What to produce => Every entry is to be returned as it stands, apart from the pictures.

___ Available records

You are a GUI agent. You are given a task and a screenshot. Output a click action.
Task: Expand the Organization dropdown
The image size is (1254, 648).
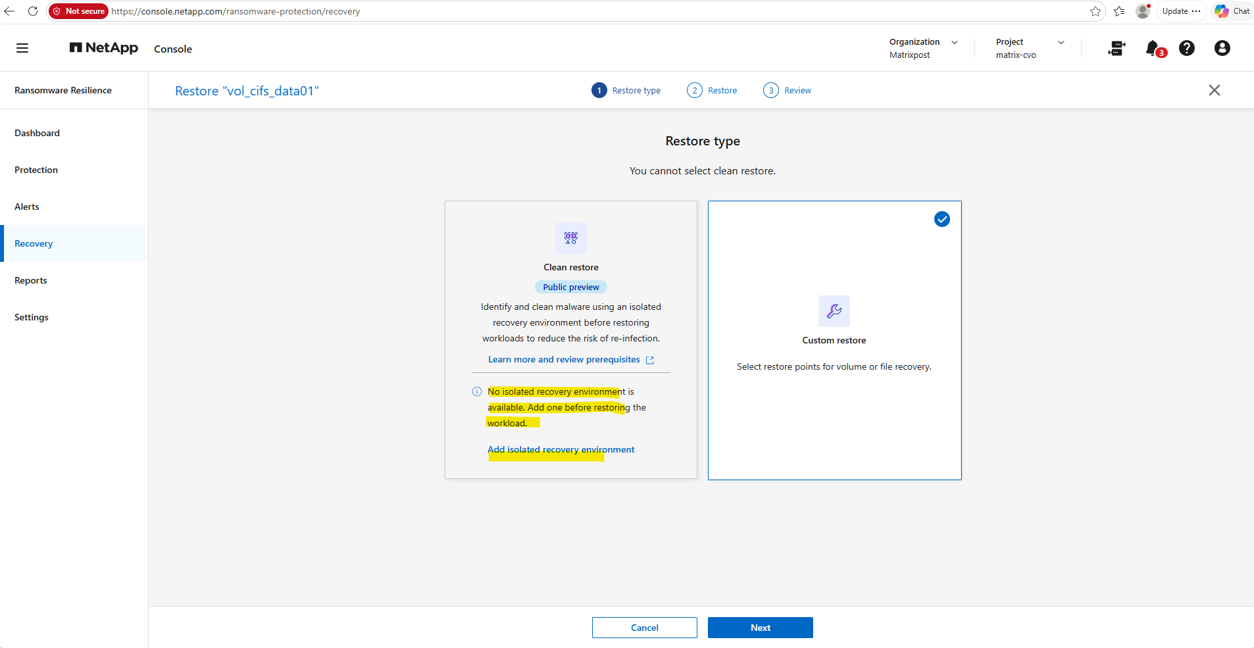coord(924,48)
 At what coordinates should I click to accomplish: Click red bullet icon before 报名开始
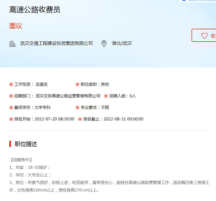(x=11, y=119)
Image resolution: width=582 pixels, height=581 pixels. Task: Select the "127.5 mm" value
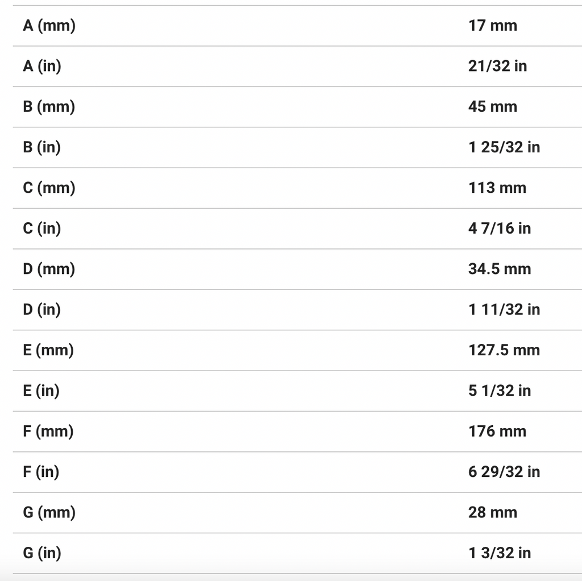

______

Answer section =>
You are a GUI agent. You are given a task and a screenshot. Output a click action.
Task: Expand the Organization dropdown
The image size is (1254, 648).
coord(924,48)
 At what coordinates should I click to accomplish: Click red bullet icon before 报名开始
(x=11, y=119)
Image resolution: width=582 pixels, height=581 pixels. Task: Select the "127.5 mm" value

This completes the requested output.